FACT - Not all vehicles handle equally well in the same situation. Not all 2WDs are the same. Not all 4WDs are the same. Not all tires are the same.
So we can't judge how well somebody else
should be able to handle the conditions by how well we
are handling the conditions.
FACT - All the above introduces a slowdown into the entire traffic process, end to end, and beyond. And that slowdown, scaled across 1500 or so square miles of north Texas traffic, is simply more than the system can bear.
And, FACT - Most of us aren't skilled in ice driving. Not just us Texans. Us period. There are huge numbers of out-of-staters here, and they don't fare any better in these conditions. Local news interviews of interstate truckers and visitors from eastern states quickly confirmed that the road conditions were way outside their normal winter driving experience. I've been in several major northern cities (KC, Chicago, Philadelphia) as well as the Pennsylvania Turnpike and Germany when the winter hit. Snow - not too bad. Ice - civilization as we know it pretty much ends. Doesn't matter where in the world we are. The 80/20 rule of the universe says that most of us on this forum, and most of us on the road yesterday, are relatively equal in our skills to manage yesterday's or today's roads.
Are there a few nitwits out there? Sure. But not hundreds of thousands of them.
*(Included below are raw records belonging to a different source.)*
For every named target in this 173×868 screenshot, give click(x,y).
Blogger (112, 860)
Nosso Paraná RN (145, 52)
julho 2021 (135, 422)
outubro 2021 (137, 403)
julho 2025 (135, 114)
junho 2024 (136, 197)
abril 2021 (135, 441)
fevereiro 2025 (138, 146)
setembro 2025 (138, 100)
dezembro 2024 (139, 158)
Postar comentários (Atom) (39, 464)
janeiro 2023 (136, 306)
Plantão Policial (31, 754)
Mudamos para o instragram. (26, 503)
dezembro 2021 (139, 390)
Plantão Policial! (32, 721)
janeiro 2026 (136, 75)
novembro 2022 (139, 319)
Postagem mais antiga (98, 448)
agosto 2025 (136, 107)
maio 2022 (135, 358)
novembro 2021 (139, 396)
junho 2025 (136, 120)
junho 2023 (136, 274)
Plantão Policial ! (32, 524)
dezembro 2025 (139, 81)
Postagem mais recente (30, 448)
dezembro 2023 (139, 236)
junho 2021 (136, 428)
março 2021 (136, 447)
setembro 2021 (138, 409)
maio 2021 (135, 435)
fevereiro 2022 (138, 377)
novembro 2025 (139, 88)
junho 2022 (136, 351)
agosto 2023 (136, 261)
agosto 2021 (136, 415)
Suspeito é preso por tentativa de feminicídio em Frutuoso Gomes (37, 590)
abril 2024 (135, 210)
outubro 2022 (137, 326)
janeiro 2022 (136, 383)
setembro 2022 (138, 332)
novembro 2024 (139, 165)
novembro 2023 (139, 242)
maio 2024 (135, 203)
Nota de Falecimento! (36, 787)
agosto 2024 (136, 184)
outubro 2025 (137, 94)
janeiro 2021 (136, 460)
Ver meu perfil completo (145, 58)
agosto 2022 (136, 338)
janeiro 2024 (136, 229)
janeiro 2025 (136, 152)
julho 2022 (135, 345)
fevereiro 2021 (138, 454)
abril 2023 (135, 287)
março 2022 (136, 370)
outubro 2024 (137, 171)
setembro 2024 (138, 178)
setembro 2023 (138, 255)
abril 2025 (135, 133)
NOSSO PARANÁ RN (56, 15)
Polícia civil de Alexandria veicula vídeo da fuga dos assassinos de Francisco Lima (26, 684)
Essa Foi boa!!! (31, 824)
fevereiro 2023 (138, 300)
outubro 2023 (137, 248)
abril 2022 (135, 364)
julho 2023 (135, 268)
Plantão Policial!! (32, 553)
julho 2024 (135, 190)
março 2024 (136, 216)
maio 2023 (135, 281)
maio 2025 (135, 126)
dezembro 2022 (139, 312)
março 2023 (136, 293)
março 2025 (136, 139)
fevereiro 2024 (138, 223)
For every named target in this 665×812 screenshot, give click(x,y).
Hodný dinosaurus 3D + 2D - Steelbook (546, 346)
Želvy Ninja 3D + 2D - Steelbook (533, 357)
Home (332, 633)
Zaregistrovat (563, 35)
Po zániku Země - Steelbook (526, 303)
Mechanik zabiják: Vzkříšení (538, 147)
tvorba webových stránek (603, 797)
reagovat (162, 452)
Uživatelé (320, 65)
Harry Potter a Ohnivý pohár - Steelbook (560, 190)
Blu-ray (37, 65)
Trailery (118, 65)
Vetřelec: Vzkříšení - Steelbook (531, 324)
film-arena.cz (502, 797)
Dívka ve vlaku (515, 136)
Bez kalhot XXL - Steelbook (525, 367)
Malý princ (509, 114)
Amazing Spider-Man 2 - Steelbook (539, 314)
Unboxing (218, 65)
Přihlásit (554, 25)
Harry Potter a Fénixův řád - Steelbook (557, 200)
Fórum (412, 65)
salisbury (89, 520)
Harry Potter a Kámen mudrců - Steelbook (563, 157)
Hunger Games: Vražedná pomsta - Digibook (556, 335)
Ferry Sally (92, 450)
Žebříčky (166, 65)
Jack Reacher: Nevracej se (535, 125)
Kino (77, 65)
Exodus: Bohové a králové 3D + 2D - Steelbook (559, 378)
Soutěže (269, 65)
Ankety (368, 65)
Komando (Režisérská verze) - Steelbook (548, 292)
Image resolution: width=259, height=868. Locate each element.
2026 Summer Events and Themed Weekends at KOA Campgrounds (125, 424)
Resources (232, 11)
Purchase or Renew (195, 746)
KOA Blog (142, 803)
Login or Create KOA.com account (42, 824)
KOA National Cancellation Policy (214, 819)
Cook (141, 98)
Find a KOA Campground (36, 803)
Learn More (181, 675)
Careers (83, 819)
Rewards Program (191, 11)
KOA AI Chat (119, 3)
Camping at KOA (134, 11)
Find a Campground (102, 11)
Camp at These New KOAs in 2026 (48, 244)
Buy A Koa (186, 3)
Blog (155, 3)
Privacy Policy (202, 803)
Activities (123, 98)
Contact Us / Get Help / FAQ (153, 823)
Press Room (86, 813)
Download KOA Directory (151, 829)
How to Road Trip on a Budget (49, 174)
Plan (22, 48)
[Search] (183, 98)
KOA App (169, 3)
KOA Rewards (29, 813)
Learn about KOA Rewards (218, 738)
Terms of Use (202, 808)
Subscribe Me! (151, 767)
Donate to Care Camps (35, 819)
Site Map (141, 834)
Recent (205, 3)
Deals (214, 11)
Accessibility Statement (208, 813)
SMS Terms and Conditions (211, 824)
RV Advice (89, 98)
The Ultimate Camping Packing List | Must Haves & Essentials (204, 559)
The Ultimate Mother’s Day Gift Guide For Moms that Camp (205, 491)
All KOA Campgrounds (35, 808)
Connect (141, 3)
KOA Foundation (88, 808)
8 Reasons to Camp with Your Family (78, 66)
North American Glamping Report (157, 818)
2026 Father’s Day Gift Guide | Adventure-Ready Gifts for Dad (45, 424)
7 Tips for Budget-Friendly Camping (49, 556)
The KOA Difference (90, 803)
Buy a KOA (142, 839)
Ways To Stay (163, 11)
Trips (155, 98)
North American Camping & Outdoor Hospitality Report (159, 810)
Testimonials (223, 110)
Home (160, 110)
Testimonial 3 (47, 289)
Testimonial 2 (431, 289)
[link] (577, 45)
Yesterday I nearly got clipped by a guy in a Tahoe who made an impatient lane change, thus losing control and doing a dance across two lanes until his vehicle straightened out. During the same drive, a thousand other vehicles in my visual acuity drove safely, albeit slowly, on the same icy interstate.
I empathize with the misery of your commute yesterday. My record is 4 hours from Los Colinas to Arington (Jan 2000). My wife's record is 4.5 hours from downtown Dallas to Euless (Jan 1978). And I'm sorry for you and every poor soul who had to be out there yesterday. But please be a little more tolerant of the rest of us. Nobody asked for this.